This afternoon I am having a rough time emotionally. I am really fearful of the side effects of the oral chemo, Temador. I have discussed in depth my concerns to a recent Barnes brain tumor patient who was on the same protocol as mine. She stated that her main side effect (during the 5 day dose after XRT) was severe constipation and VERY tired. I am most worried about long term effects on my body internally. I am not second guessing our decision. I have never been one to take many drugs. I also know I would regret it if I did not do some type of conventional method.
Dave was in contact with Dr. Yung on Thursday. Dr. Yung stated that it is OK to do a more aggressive approach. That was good to hear. Praise God that we actually were able to have some contact with him. I also know that 380 mg of Temador per Dr. Yung's advice would probably have worse side effects. With Dr. Linette it is 140 mg with radiation & 280 mg after the radiation. I think in the long run they balance each other out.
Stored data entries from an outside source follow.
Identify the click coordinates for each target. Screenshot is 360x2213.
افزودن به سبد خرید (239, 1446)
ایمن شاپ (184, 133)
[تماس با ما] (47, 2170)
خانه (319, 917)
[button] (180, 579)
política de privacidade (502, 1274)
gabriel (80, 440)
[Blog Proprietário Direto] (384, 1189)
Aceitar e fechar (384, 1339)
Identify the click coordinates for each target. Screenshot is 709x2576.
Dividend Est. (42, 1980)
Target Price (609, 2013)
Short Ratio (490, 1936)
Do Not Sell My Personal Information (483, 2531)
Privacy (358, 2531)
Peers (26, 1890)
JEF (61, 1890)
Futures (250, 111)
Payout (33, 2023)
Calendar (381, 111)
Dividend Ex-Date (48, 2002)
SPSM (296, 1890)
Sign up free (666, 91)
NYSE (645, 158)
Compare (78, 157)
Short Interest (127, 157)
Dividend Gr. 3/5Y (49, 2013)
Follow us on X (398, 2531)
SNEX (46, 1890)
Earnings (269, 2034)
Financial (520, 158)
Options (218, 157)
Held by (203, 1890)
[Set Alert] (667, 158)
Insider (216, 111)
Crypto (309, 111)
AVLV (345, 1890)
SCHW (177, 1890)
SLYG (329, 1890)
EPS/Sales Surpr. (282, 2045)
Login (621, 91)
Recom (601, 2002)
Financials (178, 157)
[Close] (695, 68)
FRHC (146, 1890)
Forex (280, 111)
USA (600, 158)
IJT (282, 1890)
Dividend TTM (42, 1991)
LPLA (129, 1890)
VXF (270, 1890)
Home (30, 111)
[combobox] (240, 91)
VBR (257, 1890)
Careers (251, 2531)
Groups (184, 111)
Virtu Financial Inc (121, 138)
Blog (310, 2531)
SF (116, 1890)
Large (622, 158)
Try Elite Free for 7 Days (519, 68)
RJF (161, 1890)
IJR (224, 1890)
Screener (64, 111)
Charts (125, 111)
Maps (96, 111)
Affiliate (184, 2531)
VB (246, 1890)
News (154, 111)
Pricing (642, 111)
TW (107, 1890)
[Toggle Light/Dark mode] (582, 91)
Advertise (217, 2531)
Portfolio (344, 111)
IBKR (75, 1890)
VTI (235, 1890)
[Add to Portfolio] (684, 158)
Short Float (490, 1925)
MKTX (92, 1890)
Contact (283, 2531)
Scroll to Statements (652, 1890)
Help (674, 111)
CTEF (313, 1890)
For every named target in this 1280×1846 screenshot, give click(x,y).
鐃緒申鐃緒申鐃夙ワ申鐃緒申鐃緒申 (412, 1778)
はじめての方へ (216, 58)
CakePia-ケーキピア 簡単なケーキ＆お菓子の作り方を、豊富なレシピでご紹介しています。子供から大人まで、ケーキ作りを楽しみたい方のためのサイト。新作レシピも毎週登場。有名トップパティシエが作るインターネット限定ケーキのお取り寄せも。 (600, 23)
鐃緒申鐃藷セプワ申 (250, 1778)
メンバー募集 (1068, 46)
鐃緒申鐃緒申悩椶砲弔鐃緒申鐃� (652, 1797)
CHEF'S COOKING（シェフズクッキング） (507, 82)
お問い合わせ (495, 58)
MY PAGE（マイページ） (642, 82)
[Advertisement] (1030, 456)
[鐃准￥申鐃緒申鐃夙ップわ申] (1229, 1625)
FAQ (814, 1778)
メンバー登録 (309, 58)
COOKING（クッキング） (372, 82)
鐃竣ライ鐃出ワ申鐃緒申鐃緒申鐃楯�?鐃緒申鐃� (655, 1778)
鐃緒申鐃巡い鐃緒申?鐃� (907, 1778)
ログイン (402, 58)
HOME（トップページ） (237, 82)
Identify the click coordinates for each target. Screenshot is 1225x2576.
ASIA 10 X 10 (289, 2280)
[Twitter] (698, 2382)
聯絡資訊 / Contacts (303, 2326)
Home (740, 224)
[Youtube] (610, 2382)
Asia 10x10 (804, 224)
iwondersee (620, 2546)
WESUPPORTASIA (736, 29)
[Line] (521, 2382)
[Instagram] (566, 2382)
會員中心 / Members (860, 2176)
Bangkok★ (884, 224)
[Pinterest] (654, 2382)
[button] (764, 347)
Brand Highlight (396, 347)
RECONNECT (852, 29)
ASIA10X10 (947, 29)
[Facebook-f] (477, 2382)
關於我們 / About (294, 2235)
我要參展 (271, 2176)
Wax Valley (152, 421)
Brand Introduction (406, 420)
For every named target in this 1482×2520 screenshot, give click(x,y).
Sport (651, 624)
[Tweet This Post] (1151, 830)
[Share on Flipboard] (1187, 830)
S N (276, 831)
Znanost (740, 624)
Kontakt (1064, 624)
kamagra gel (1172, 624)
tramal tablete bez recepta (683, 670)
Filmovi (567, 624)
Dave & I do not think that Houston was a wasted trip. It was good to have some more insight on this tumor & to also know that we sought out all our options. It was also good to spend some alone time together.
Pray feverently about the side effects of chemo & my emotions. I hate having to make any decisions regarding cancer. It really sucks! I am willing though, to feel like trash if it means that my life will be extended for my boys.